Can We Just Call It Soldier’s Heart?

Since 1935, when Dupont adopted the slogan “Better Living Through Chemistry,” we have been pummeled by polymers and unduly impressed by the new and shiny. Their advertising not only changed how we thought about the rush of chemicals being delivered to us (through medicine, in our water, in our foods), but reflected a new age of humanity in which biochemistry became a cruel and indifferent king. No longer were people thought of as “heartbroken.” They were thought of as chemically imbalanced.

Most people (lay and, unfortunately, professional alike) don’t know that diagnoses vary and bob along social currents. Because of the authority with which words like “clinical depression” or “bipolar” are used in modern conversation, we are given the impression that those words have a permanence and solidity they do not actually have.

For instance, what we now commonly call PTSD has only been recognized as a formal disorder since 1980. During the American Civil War, soldiers returning from battle with inexplicable symptoms were said to have “Soldier’s Heart.” In World War I it was referred to as “War Malaise” or “Shell Shock,” in World War II, “Combat Fatigue,” in Korea “Gross Stress Reaction” and after Vietnam, it was cleverly called “Post-Vietnam Syndrome.”

Does it matter what we call it?

Some think it matters a great deal because names often determine approach or treatment. It makes sense. If someone is called “Your Highness” we are sure to approach him or her quite differently than if he or she were called “dear.” Similarly, if we call a state of mind a chemical imbalance, then we are very likely to approach (or treat) that state with chemicals, often many. If, on the other hand, we call it a broken heart or loneliness or arrogance or self-pity, we take a rather different tack.

This comes up because of something a patient said to me the other day. She had recently relocated when her husband was made a corporate offer he couldn’t refuse. She came from an old family in Santa Fe with a history that went back almost 400 years to the Spanish Conquest. She had grown up with open vistas, nearly eternally clear skies, and a community in which everyone knew one another. To say hers was a shocking uprooting would be an understatement.

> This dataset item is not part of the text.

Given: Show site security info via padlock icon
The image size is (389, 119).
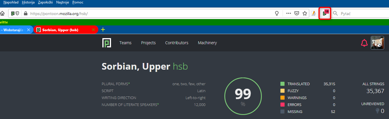Looking at the screenshot, I should [x=25, y=14].
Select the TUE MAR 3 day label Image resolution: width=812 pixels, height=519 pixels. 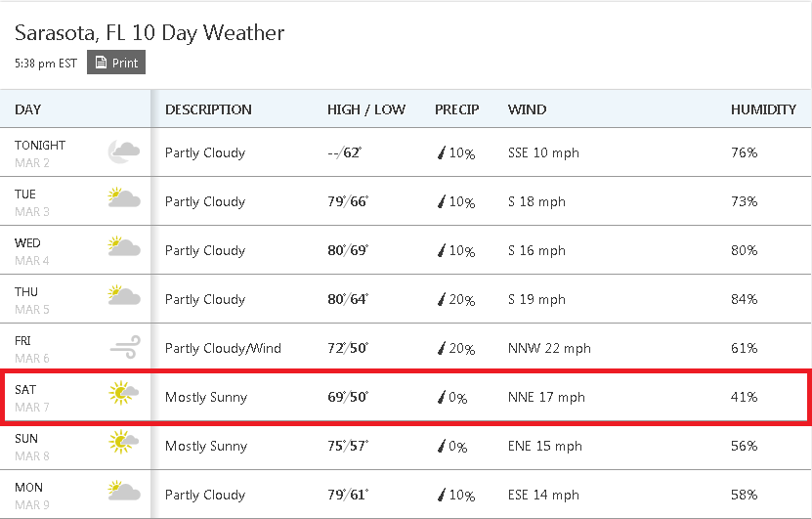(32, 202)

She called in complaining of inexplicable and free-floating anxiety, lethargy, a tendency to weepiness over trifles, an inability to sleep through the night because of dreams and restlessness. Her first question after she elaborated on her symptom picture was: “Do you think I’m depressed?” The as yet unspoken question underneath was: Did she need medication?

Instead of answering either of those questions, I asked her about her dreams, when these symptoms started, what she’d been doing since she moved and how well (or poorly) she was getting acclimated to a new environment and culture.

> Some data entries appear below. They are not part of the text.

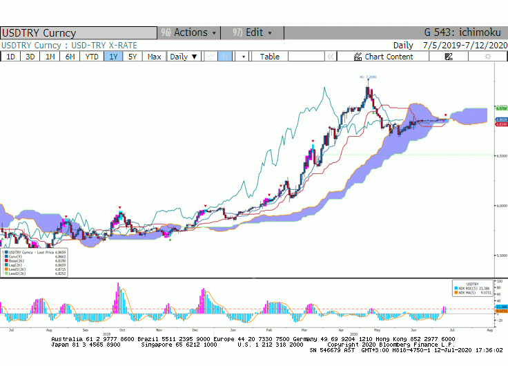Switch range to YTD
This screenshot has width=508, height=366.
[x=92, y=57]
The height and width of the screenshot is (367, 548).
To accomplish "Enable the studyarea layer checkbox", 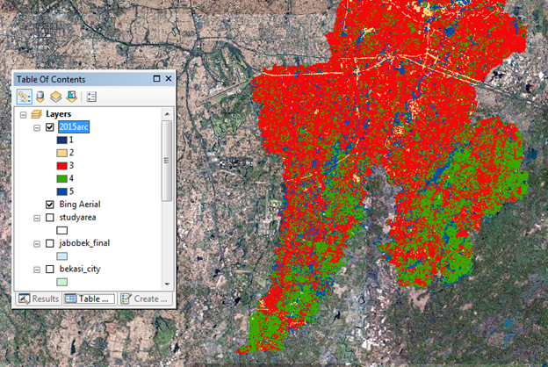I will tap(50, 217).

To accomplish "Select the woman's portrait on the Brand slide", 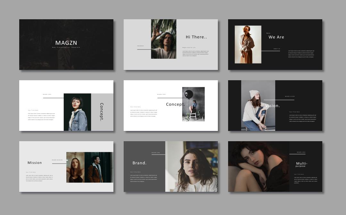I will (192, 167).
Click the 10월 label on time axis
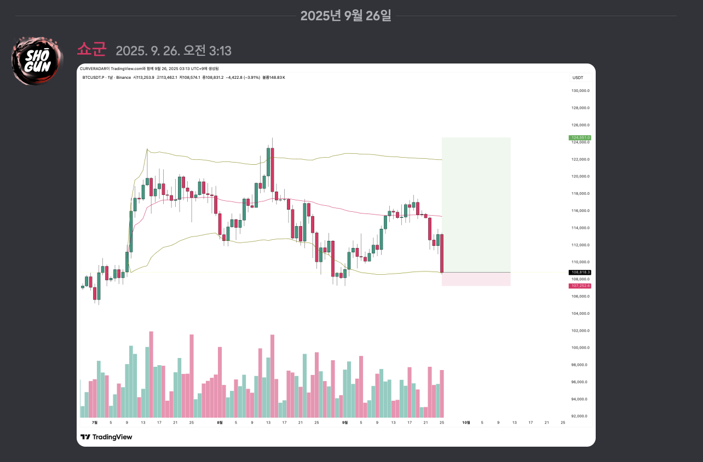Image resolution: width=703 pixels, height=462 pixels. (x=466, y=423)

As it turned out, her symptoms began about a month after arriving, shortly after the last box had been unpacked and recycled. Suddenly, there was nothing to do. Her husband was going to his new job. Her two young children were in school. She was at home, sans friends, sans work, sans family. In New Mexico, she had not only been working, she had an extended family that occupied a great deal of her time with social engagements and care-taking elderly family members. People stopped into one another’s homes fairly regularly. She had a church she loved. There, she was alone. Worse, she was lonely.

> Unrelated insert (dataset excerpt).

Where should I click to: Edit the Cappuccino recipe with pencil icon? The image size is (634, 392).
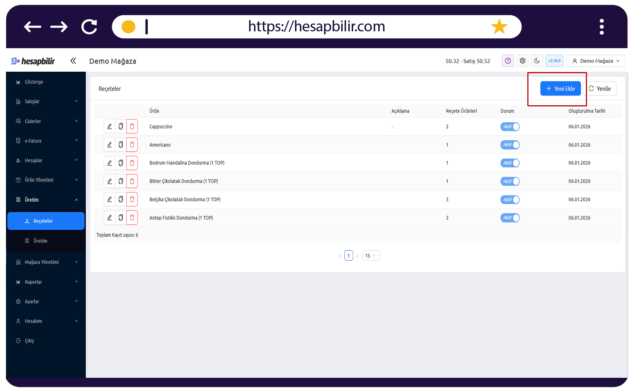[x=110, y=127]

Could someone call that depression? I imagine they could find support for it in the Diagnostics and Statistics Manual. But I’d rather call it homesickness. Not only because it is more precise, but because it gives her a way out.

Of course she misses her home. Of course she feels lonely. Of course she’s bored and restless. Of course she longs for friends and relatives. Who wouldn’t in her situation? There’s no pathology in that.

What needed to be changed were not those feelings, but what she was doing all day with them. First prescription: Volunteer. Second prescription: Find a church with her husband. Third prescription: Join a club (in her case she agreed to a yoga class).

It took about a month for her symptoms to abate.  While she still missed friends and family (and bright, endless blue skies), she was no longer as lonely, bored or restless. She slept better because her energy was redirected and expended during the day. She began to make new friends and feel a part of something bigger than her own heartbeat in a large, empty house.

The more I think about her case, the more I am inclined to at least think of PTSD as Soldier’s Heart. I think it more clearly sums up what we are looking at: A wound of war that breaks a heart, not just a chemistry problem.